A new article by Douglas Farrow from Touchstone: A Journal of Mere Christianity, argues that modern comprehensive liberalism,
has as one of its fundamental premises that Western society has done away with Christian theology (I do not say, all theology) as a matter of public and political relevance. And so it has. But that has opened the field to would-be saviors and utopians of every stripe. It has made possible the return of the savior state—the audacious state that aims at building a kingdom of God right here on earth.
The danger, Farrow argues, is not the re-emergence of Christendom, but the loss of a proper understanding of Christendom which itself historically required a separation of church and state, because to “combine these offices (with their respective ‘swords’) belonged to Christ alone, and any other claimant to both was ipso facto a kind of Antichrist.” So it is not Christendom per se which is the problem, but both a Christendom and, as Farrow calls it, a “sacralized savior state” which loses their “eschatological reserve.” The grand irony (if I may use such a term of understatement) is that,
In Britain, and increasingly in North America, even churches and charitable organizations are not exempted from laws that demand conformity to state-endorsed ideologies loaded with religious implications. Penalties for violation include heavy fines or even imprisonment. Thus have we come round to accepting Erastus’s invitation to the state to punish the sins of Christians, supplanting the church’s sacramental discipline. We have come round, that is, to the de-sacralization of the church and the re-sacralization of the state, which is once again taking a tyrannical turn.

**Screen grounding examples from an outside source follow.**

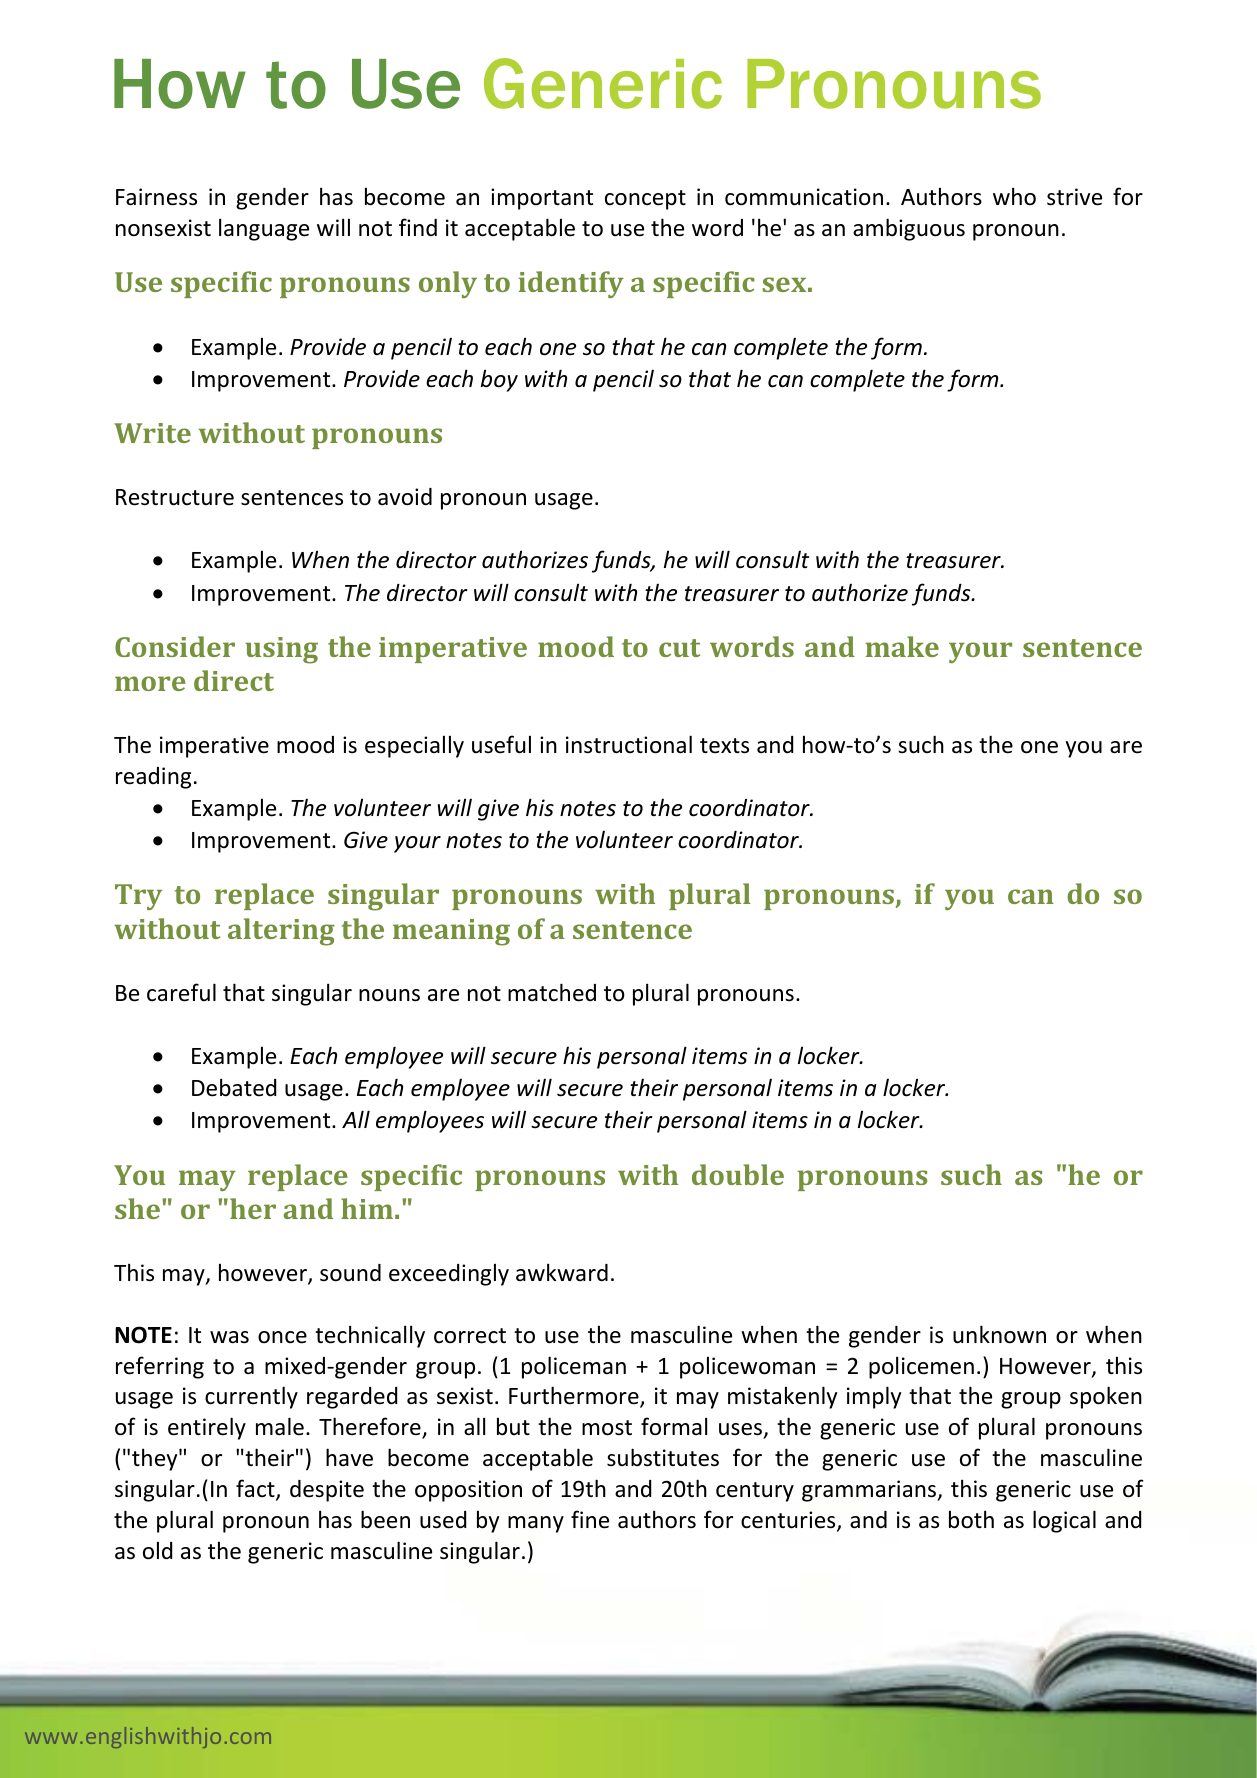 The width and height of the page is (1257, 1778). What do you see at coordinates (264, 229) in the page?
I see `language` at bounding box center [264, 229].
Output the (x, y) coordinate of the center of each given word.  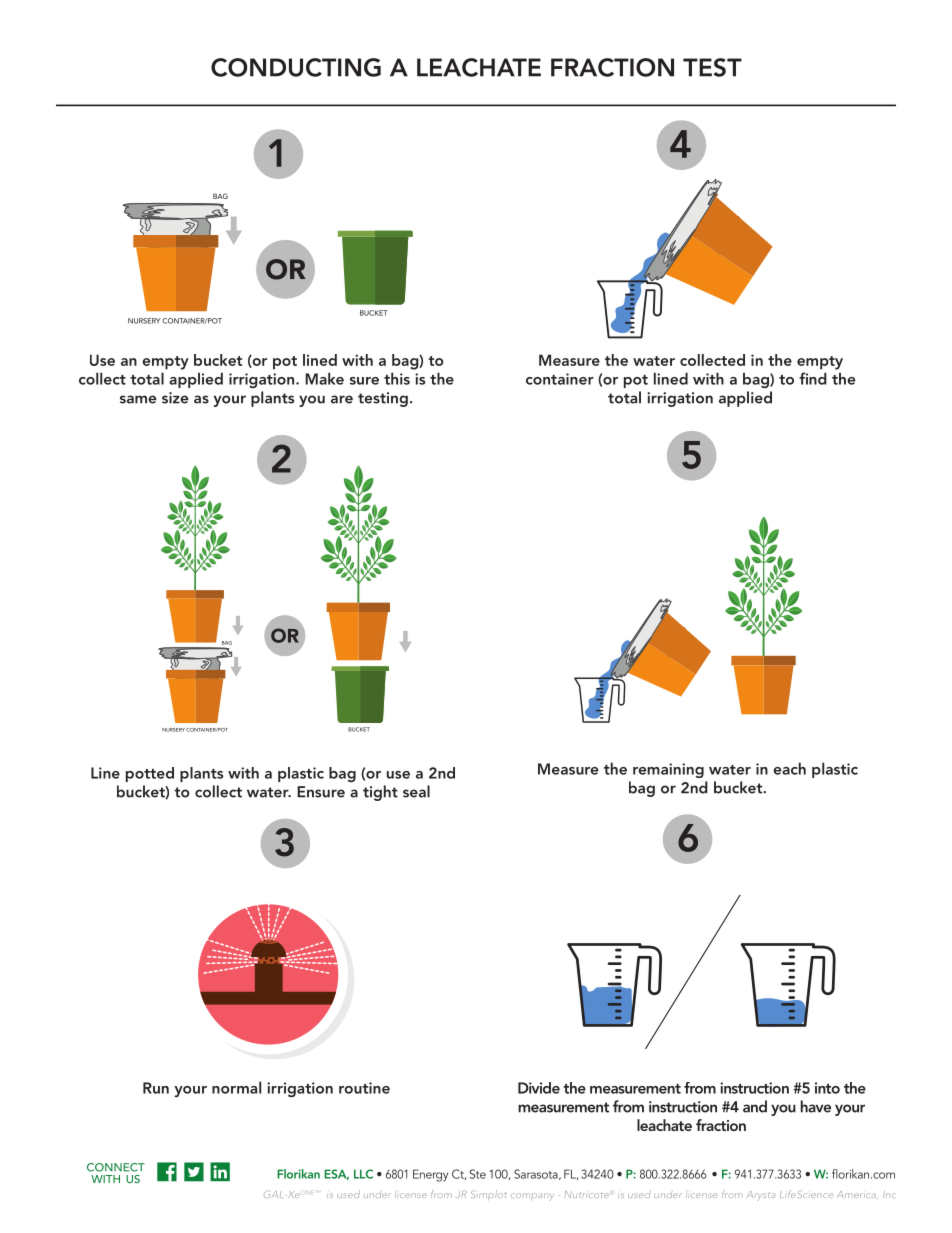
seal (416, 791)
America (857, 1195)
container (560, 379)
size (175, 398)
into (827, 1088)
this (397, 378)
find (813, 378)
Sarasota (537, 1174)
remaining (668, 770)
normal (236, 1087)
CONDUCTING (296, 67)
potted (150, 774)
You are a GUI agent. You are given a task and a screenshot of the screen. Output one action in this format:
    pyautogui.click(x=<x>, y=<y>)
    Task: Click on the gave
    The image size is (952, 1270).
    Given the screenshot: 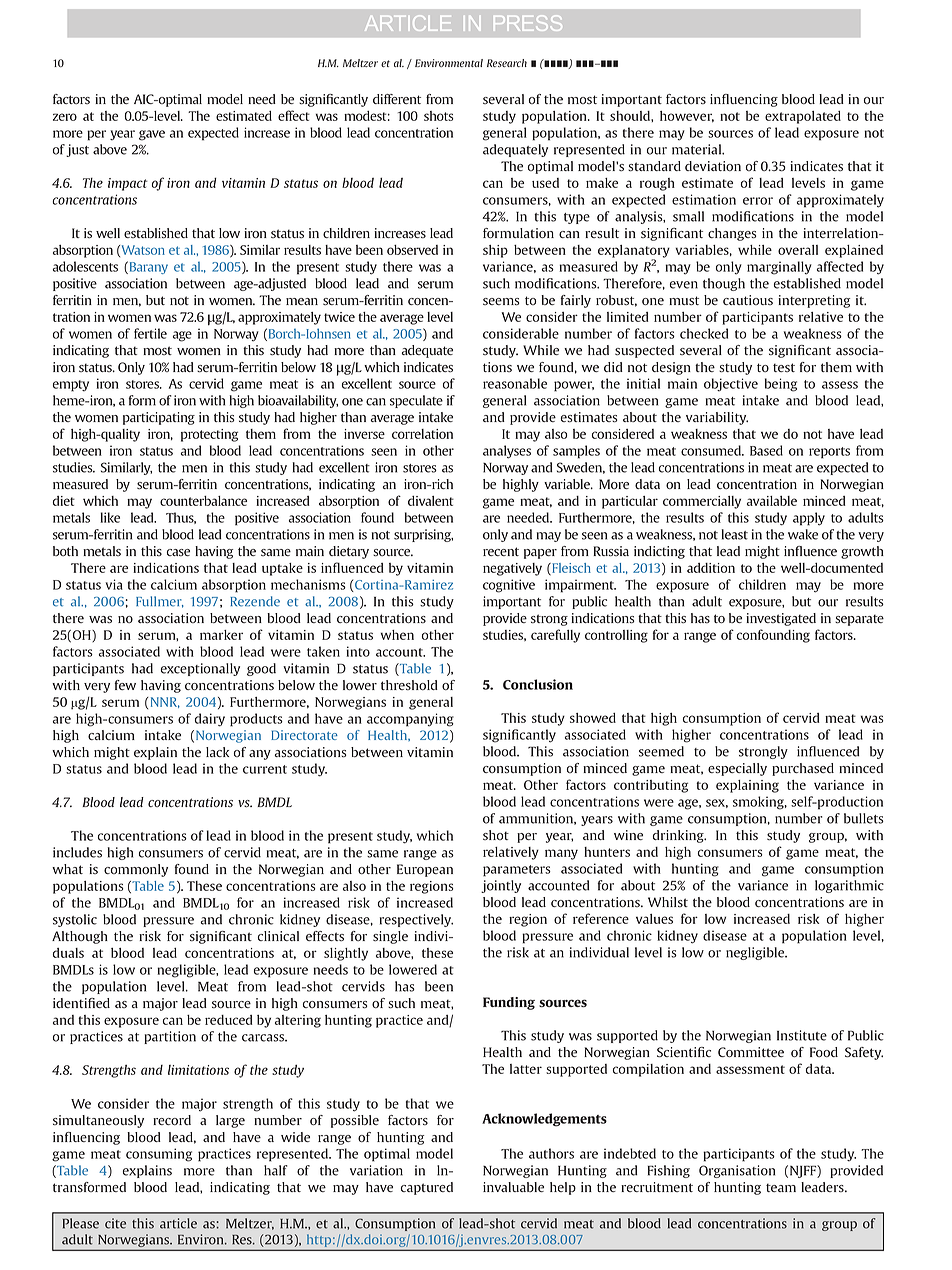 What is the action you would take?
    pyautogui.click(x=152, y=135)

Farrow goes on explore how the emergence of the “savior state” (which he defines as any state which “presents itself as the people’s guardian, as the guarantor of the citizen’s well-being) leads to increasing state control of education and of the family (or more specifically, of children).
So how should Christians respond? Not with revengefulness, or even despair. Rather, Farrow concludes: “Christians deny that the state is savior because they believe that God is savior. Their hope is not, like Mill’s, in the state; nor, like libertarians’, in themselves. Their hope, like Hannah’s, is in God.”
David,
This is an excellent article and I think he is right on. Augustine’s eschatological tension can be erased in two ways: one in Christendom when the Church tried to take over the State and one in modernity when the State tries to take over the Church. Since the publication of my book, I have been astonished by the many people who want to bash the Church’s role in Christendom but give the modern State a free pass. It has caused me to rethink “Rethinking” and Farrow has been a great help.
Hello, Craig. Thanks for the comment. I’ll have to take a look at your book.
And I’m glad to re-connect again! I also have added your blog to my reader.
So when are we going to re-start the Canadian chapter of the Karl Barth Society?